PROVIDED ENTRIES:

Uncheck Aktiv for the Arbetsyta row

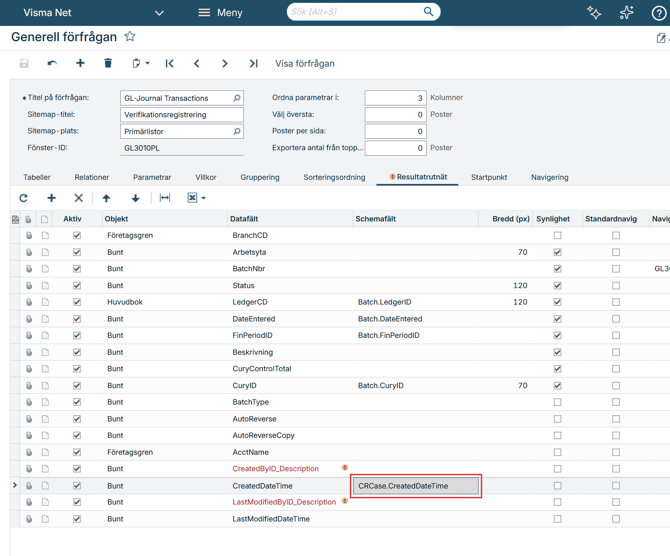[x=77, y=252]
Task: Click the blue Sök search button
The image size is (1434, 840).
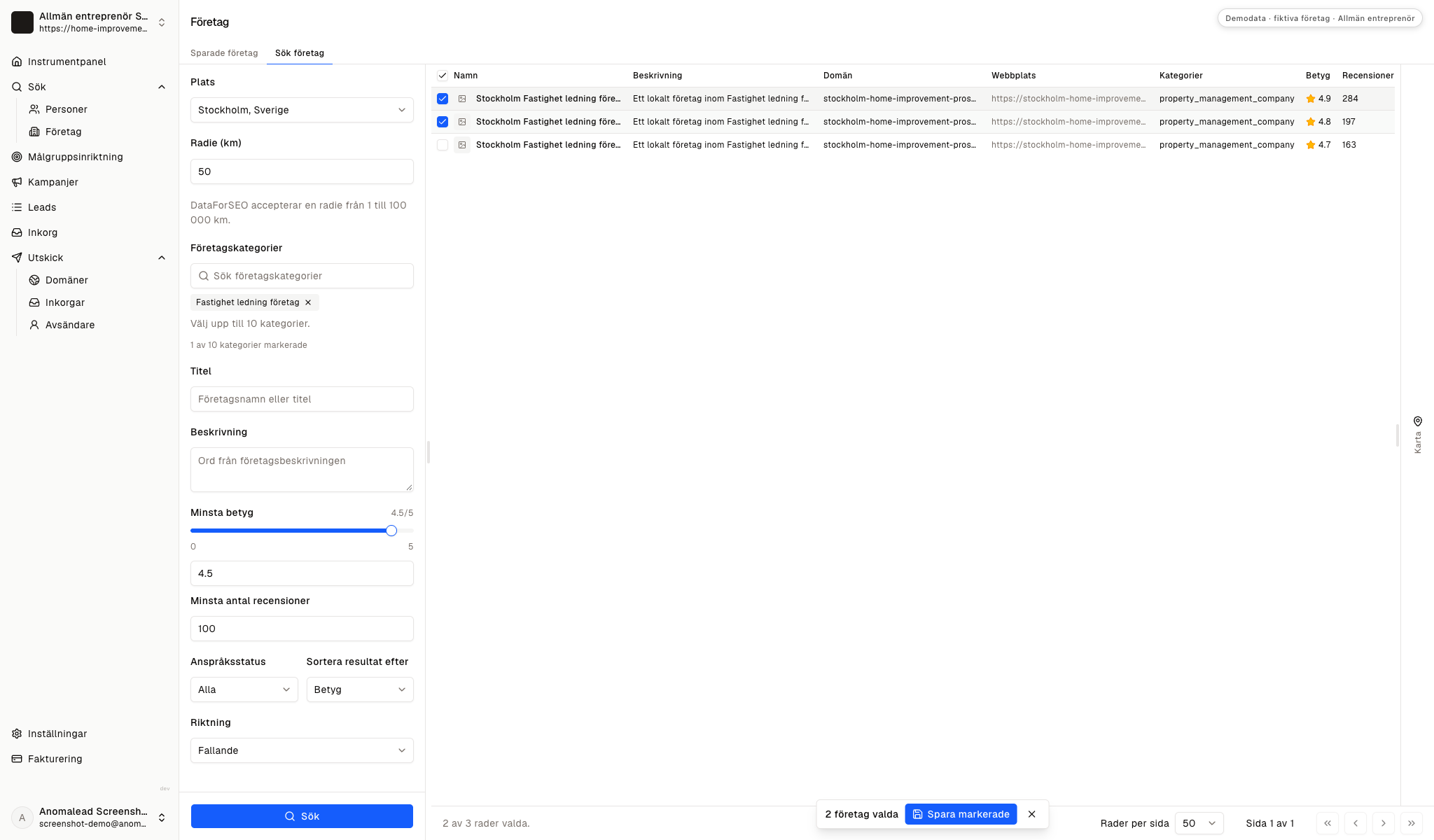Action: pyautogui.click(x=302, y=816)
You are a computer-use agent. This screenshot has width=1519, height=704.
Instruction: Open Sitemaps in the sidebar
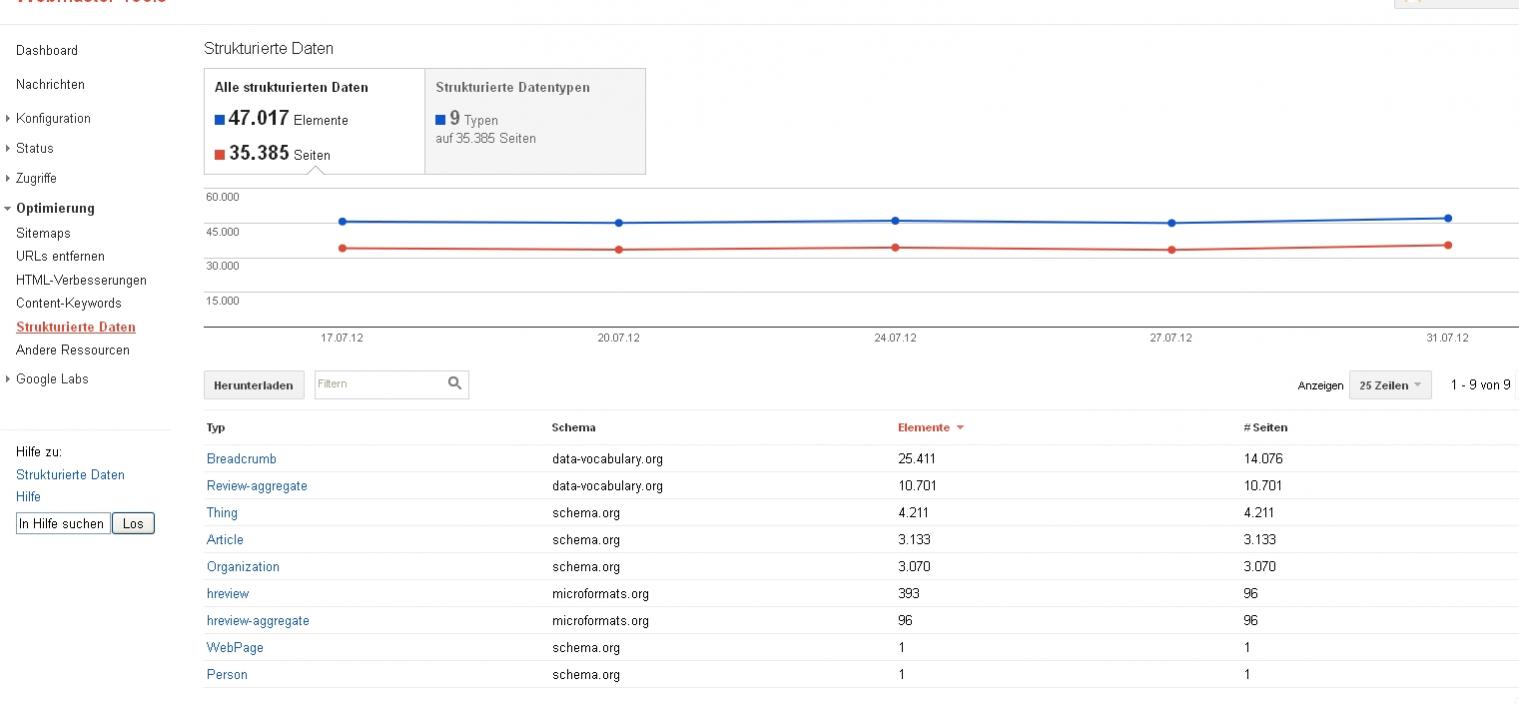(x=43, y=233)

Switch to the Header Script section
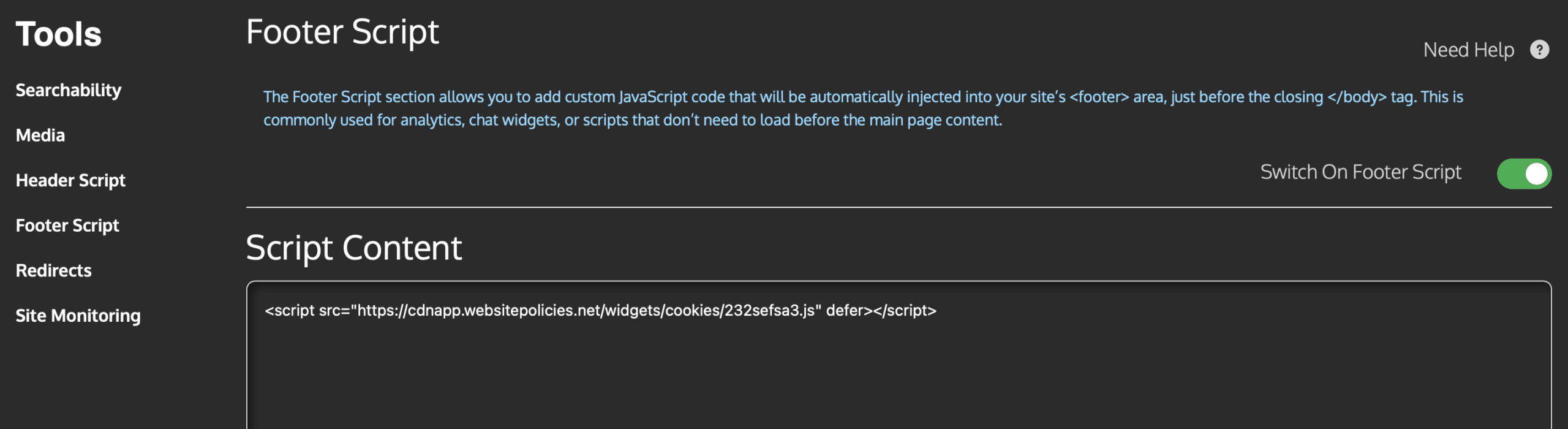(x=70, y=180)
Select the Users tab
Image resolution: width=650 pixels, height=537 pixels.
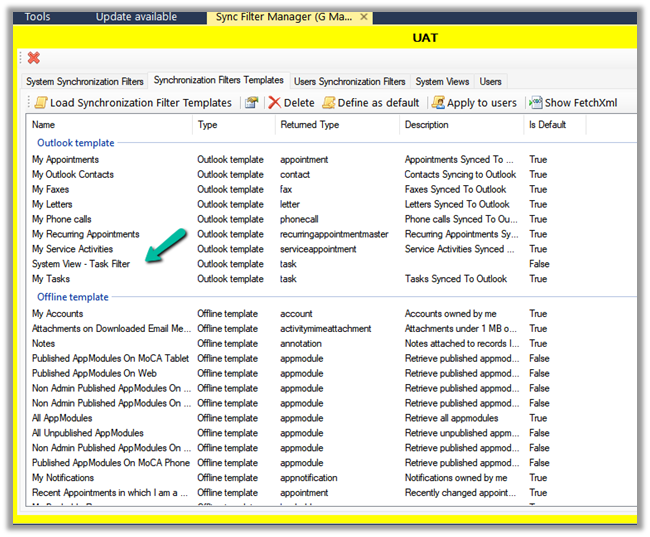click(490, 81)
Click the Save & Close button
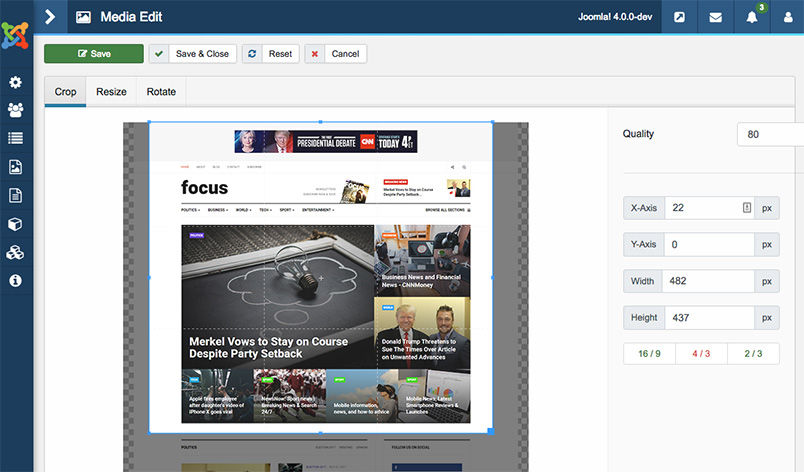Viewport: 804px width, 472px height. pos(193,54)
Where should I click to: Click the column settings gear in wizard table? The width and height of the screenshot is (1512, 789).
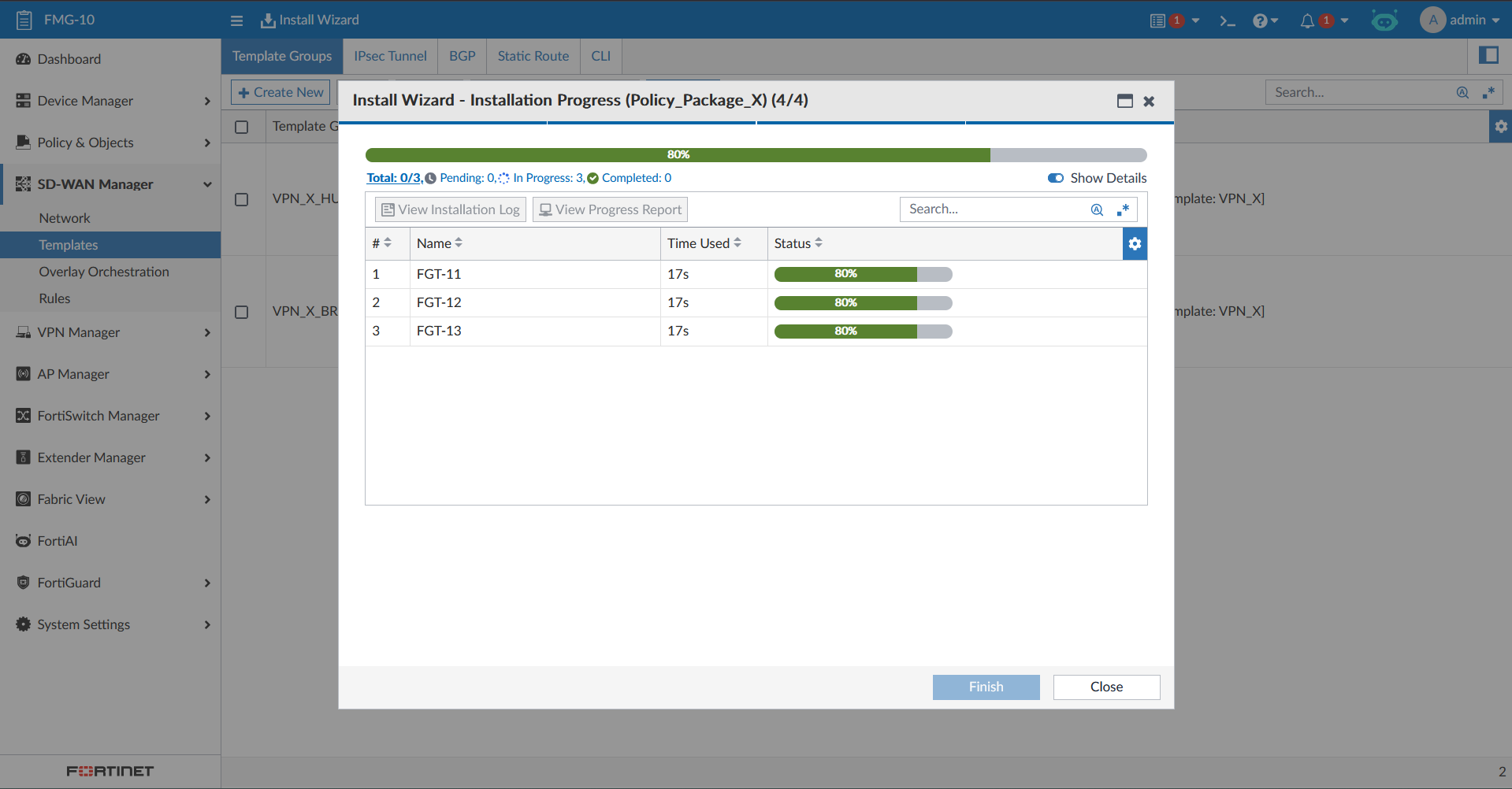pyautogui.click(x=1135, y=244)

WORK INSTRUCTIONS: Please list every line of the records above as a numbered list, skipping blank lines and leaving out the pictures.

ANSWER TO THE PROBLEM:
1. Uncheck Aktiv for the Arbetsyta row
2. [x=77, y=252]
3. Task: Click the blue Sök search button
4. The image size is (1434, 840).
5. Action: pyautogui.click(x=302, y=816)
6. You are a computer-use agent. This screenshot has width=1519, height=704.
7. Instruction: Open Sitemaps in the sidebar
8. (x=43, y=233)
9. Switch to the Header Script section
10. (x=70, y=180)
11. Select the Users tab
12. Image resolution: width=650 pixels, height=537 pixels.
13. click(490, 81)
14. Click the Save & Close button
15. Viewport: 804px width, 472px height. pos(193,54)
16. Where should I click to: Click the column settings gear in wizard table? The width and height of the screenshot is (1512, 789).
17. pyautogui.click(x=1135, y=244)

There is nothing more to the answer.